Directions » Look through the data that follows and work out how many lines contain the string "screenshot". Nothing but that number should be given.

Material for the task »

★ ★ ★ ★ ★

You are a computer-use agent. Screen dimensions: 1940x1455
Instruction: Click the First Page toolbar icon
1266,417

★ ★ ★ ★ ★

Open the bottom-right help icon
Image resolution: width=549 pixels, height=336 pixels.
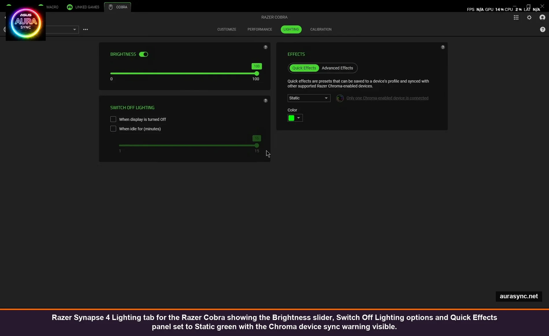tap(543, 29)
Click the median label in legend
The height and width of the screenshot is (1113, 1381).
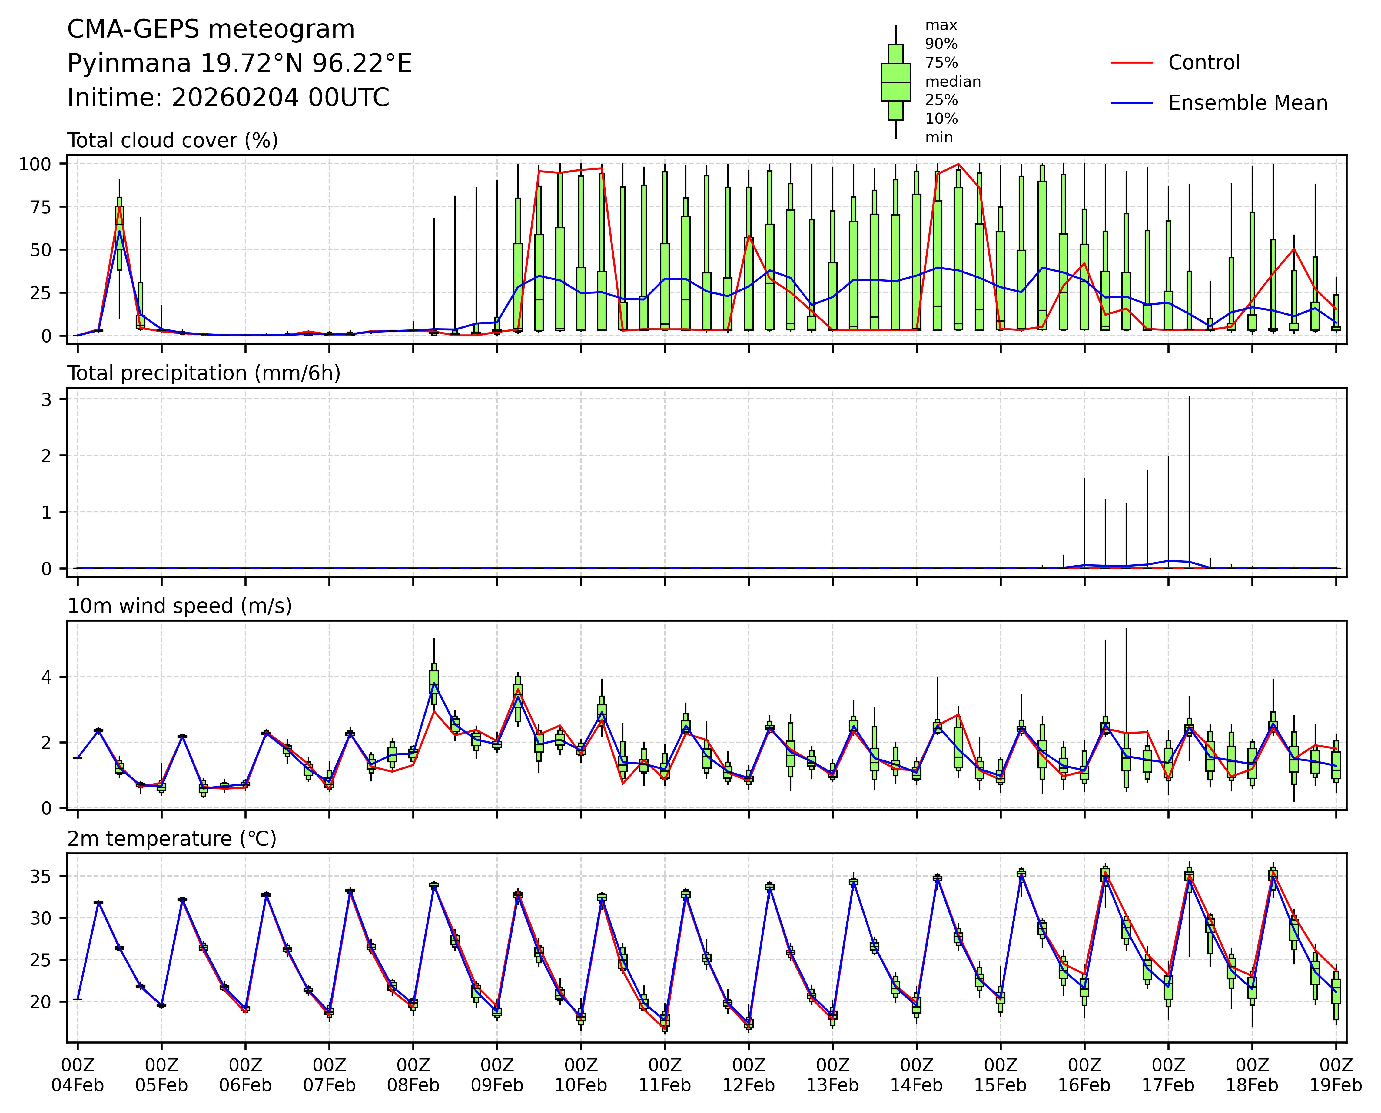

★ ★ ★ ★ ★

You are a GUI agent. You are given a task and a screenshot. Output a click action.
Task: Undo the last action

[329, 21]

★ ★ ★ ★ ★

Exercise response » 2